● **Problem to work on**
This exercise calls for the line with "Open the Preferences menu", the line with "The height and", and all lines between them in the material below, output exactly and with no other lines.

● **Excerpted data**
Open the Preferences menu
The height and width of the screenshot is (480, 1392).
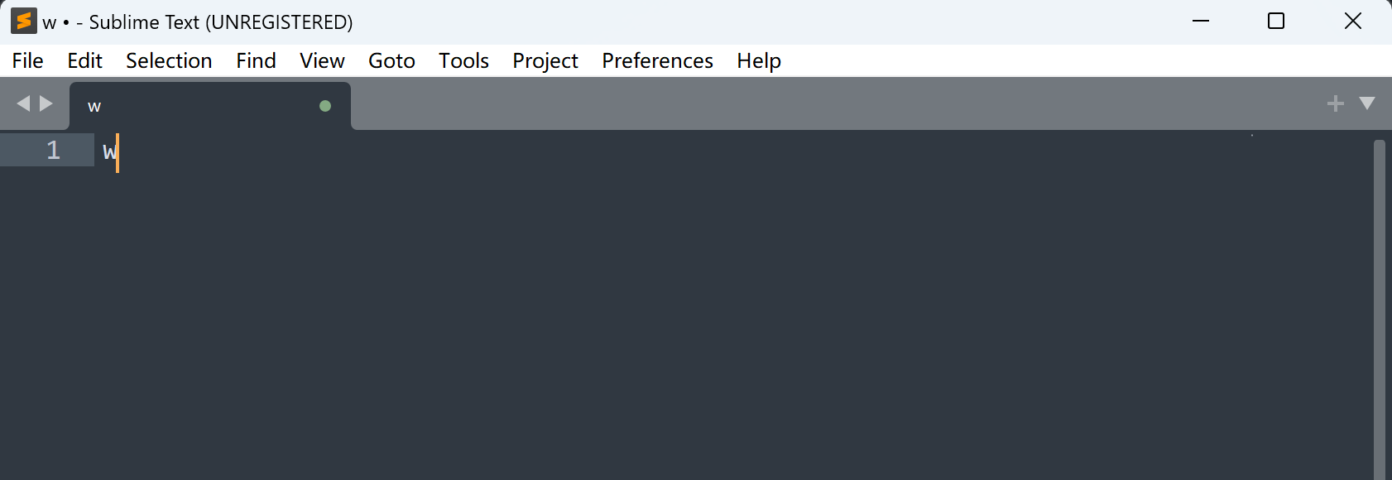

--

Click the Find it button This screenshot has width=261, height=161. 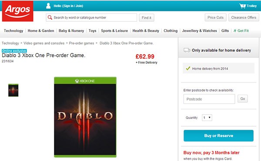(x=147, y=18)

--

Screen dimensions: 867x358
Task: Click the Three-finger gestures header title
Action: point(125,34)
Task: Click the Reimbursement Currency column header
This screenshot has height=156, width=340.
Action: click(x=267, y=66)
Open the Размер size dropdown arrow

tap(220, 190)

● **Response area**
Open the Preferences menu
The height and width of the screenshot is (480, 1392).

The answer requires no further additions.